### Written request
Arrange the material from its beginning through the line containing "(x=64, y=262)" as a two-column CSV with the headers request and answer, one row per request. Put each request's text and its answer in a single quoted field, with line breaks replaced by spaces.

(Text and item location entries)
::::

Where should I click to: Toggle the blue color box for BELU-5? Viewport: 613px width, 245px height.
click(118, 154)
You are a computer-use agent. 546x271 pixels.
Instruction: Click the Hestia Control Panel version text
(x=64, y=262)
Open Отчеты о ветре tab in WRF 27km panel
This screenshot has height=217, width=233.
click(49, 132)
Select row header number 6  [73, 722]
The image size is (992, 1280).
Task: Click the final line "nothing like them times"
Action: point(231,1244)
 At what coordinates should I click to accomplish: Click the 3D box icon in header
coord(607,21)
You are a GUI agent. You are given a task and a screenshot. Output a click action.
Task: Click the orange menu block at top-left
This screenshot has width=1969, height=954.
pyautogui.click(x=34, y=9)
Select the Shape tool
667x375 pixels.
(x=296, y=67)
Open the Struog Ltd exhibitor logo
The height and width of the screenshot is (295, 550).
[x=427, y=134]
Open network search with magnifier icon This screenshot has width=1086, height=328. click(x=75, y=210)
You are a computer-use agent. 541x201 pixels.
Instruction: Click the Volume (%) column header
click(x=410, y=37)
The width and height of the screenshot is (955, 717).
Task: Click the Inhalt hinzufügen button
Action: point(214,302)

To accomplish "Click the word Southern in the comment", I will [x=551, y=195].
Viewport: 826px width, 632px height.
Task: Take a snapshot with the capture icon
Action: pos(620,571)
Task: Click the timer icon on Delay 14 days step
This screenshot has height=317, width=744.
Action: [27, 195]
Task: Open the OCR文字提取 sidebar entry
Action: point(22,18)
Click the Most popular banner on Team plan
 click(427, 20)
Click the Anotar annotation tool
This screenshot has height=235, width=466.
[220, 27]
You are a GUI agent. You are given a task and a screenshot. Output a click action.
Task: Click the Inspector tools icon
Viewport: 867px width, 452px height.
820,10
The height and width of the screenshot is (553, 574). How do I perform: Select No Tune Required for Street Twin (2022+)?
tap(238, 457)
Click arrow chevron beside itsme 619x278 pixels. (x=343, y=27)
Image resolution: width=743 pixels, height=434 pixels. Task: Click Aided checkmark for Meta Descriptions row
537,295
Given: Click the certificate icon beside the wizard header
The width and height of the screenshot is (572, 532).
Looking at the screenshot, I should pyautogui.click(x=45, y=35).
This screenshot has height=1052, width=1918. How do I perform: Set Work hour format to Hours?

::::

### Answer in full
request,answer
"Where should I click to: Toggle the blue color box for BELU-5? Viewport: 613px width, 245px height.","click(118, 154)"
"You are a computer-use agent. 546x271 pixels. Instruction: Click the Hestia Control Panel version text","(x=64, y=262)"